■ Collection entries
......
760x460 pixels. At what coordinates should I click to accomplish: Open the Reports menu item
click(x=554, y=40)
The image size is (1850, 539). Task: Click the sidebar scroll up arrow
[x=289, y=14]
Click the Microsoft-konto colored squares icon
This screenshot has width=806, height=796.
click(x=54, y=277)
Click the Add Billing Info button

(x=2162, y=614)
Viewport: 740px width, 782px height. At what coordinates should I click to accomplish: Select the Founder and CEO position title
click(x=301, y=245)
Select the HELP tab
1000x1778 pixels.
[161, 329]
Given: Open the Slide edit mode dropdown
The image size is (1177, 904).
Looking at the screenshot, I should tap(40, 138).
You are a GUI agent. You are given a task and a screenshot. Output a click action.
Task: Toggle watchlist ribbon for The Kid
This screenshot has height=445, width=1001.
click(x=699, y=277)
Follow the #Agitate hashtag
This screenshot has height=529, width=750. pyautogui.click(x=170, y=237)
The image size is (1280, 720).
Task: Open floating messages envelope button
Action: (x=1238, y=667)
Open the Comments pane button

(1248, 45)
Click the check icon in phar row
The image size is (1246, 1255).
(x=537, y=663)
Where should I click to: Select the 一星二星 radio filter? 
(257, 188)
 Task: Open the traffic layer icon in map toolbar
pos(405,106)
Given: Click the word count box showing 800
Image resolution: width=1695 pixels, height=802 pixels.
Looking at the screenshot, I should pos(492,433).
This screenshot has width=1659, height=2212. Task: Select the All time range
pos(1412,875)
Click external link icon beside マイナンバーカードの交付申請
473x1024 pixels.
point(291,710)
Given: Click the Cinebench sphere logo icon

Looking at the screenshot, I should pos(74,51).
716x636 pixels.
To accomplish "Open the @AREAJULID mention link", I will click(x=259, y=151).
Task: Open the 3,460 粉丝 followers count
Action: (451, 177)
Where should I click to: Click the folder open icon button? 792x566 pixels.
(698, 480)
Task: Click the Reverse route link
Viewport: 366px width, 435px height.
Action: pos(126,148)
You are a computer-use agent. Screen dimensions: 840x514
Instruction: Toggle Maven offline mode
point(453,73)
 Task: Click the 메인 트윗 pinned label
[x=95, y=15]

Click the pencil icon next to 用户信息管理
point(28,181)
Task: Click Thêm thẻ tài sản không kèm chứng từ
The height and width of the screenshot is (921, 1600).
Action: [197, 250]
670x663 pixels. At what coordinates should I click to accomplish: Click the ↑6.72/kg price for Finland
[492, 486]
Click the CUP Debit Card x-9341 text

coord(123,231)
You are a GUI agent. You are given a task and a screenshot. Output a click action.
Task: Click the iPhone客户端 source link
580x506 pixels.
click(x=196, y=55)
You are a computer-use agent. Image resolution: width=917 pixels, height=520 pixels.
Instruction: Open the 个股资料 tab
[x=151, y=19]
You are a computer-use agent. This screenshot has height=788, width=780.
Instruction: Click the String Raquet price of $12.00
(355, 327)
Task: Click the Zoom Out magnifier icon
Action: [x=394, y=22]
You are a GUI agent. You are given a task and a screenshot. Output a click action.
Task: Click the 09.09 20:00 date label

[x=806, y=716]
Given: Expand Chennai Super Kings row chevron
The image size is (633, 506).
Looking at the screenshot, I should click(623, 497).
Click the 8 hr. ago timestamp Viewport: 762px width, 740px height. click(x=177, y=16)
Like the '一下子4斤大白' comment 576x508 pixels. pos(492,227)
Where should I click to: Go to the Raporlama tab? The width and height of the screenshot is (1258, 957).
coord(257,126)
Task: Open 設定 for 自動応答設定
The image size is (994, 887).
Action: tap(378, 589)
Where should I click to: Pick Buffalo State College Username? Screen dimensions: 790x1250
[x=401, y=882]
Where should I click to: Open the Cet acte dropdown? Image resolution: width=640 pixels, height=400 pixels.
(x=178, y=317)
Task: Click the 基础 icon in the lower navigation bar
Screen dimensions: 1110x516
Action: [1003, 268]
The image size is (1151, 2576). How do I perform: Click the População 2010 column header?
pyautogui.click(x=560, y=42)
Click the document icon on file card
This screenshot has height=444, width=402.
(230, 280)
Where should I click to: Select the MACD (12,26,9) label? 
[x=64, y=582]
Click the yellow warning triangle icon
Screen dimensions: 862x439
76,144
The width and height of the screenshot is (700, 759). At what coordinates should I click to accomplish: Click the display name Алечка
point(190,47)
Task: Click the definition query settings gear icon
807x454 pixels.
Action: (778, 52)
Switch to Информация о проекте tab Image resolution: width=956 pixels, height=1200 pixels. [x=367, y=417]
......
■ WHAT IS BEING ASKED
Make sure that every entry above is copied out exactly as it stands.

■ YOUR RESPONSE
760x460 pixels. At what coordinates should I click to accomplish: Open the Reports menu item
click(x=554, y=40)
The image size is (1850, 539). Task: Click the sidebar scroll up arrow
[x=289, y=14]
Click the Microsoft-konto colored squares icon
This screenshot has width=806, height=796.
click(x=54, y=277)
Click the Add Billing Info button

(x=2162, y=614)
Viewport: 740px width, 782px height. At what coordinates should I click to accomplish: Select the Founder and CEO position title
click(x=301, y=245)
Select the HELP tab
1000x1778 pixels.
[161, 329]
Given: Open the Slide edit mode dropdown
The image size is (1177, 904).
Looking at the screenshot, I should tap(40, 138).
You are a GUI agent. You are given a task and a screenshot. Output a click action.
Task: Toggle watchlist ribbon for The Kid
This screenshot has height=445, width=1001.
click(x=699, y=277)
Follow the #Agitate hashtag
This screenshot has height=529, width=750. pyautogui.click(x=170, y=237)
The image size is (1280, 720).
Task: Open floating messages envelope button
Action: (x=1238, y=667)
Open the Comments pane button

(1248, 45)
Click the check icon in phar row
The image size is (1246, 1255).
(x=537, y=663)
Where should I click to: Select the 一星二星 radio filter? 
(257, 188)
 Task: Open the traffic layer icon in map toolbar
pos(405,106)
Given: Click the word count box showing 800
Image resolution: width=1695 pixels, height=802 pixels.
Looking at the screenshot, I should pos(492,433).
This screenshot has width=1659, height=2212. Task: Select the All time range
pos(1412,875)
Click external link icon beside マイナンバーカードの交付申請
473x1024 pixels.
point(291,710)
Given: Click the Cinebench sphere logo icon

Looking at the screenshot, I should pos(74,51).
716x636 pixels.
To accomplish "Open the @AREAJULID mention link", I will click(x=259, y=151).
Task: Open the 3,460 粉丝 followers count
Action: (451, 177)
Where should I click to: Click the folder open icon button? 792x566 pixels.
(698, 480)
Task: Click the Reverse route link
Viewport: 366px width, 435px height.
Action: pos(126,148)
You are a computer-use agent. Screen dimensions: 840x514
Instruction: Toggle Maven offline mode
point(453,73)
 Task: Click the 메인 트윗 pinned label
[x=95, y=15]

Click the pencil icon next to 用户信息管理
point(28,181)
Task: Click Thêm thẻ tài sản không kèm chứng từ
The height and width of the screenshot is (921, 1600).
Action: [197, 250]
670x663 pixels. At what coordinates should I click to accomplish: Click the ↑6.72/kg price for Finland
[492, 486]
Click the CUP Debit Card x-9341 text

coord(123,231)
You are a GUI agent. You are given a task and a screenshot. Output a click action.
Task: Click the iPhone客户端 source link
580x506 pixels.
click(x=196, y=55)
You are a computer-use agent. Image resolution: width=917 pixels, height=520 pixels.
Instruction: Open the 个股资料 tab
[x=151, y=19]
You are a computer-use agent. This screenshot has height=788, width=780.
Instruction: Click the String Raquet price of $12.00
(355, 327)
Task: Click the Zoom Out magnifier icon
Action: [x=394, y=22]
You are a GUI agent. You are given a task and a screenshot. Output a click action.
Task: Click the 09.09 20:00 date label

[x=806, y=716]
Given: Expand Chennai Super Kings row chevron
The image size is (633, 506).
Looking at the screenshot, I should click(623, 497).
Click the 8 hr. ago timestamp Viewport: 762px width, 740px height. click(x=177, y=16)
Like the '一下子4斤大白' comment 576x508 pixels. pos(492,227)
Where should I click to: Go to the Raporlama tab? The width and height of the screenshot is (1258, 957).
coord(257,126)
Task: Open 設定 for 自動応答設定
The image size is (994, 887).
Action: tap(378, 589)
Where should I click to: Pick Buffalo State College Username? Screen dimensions: 790x1250
[x=401, y=882]
Where should I click to: Open the Cet acte dropdown? Image resolution: width=640 pixels, height=400 pixels.
(x=178, y=317)
Task: Click the 基础 icon in the lower navigation bar
Screen dimensions: 1110x516
Action: [1003, 268]
The image size is (1151, 2576). How do I perform: Click the População 2010 column header?
pyautogui.click(x=560, y=42)
Click the document icon on file card
This screenshot has height=444, width=402.
(230, 280)
Where should I click to: Select the MACD (12,26,9) label? 
[x=64, y=582]
Click the yellow warning triangle icon
Screen dimensions: 862x439
76,144
The width and height of the screenshot is (700, 759). At what coordinates should I click to accomplish: Click the display name Алечка
point(190,47)
Task: Click the definition query settings gear icon
807x454 pixels.
Action: (778, 52)
Switch to Информация о проекте tab Image resolution: width=956 pixels, height=1200 pixels. [x=367, y=417]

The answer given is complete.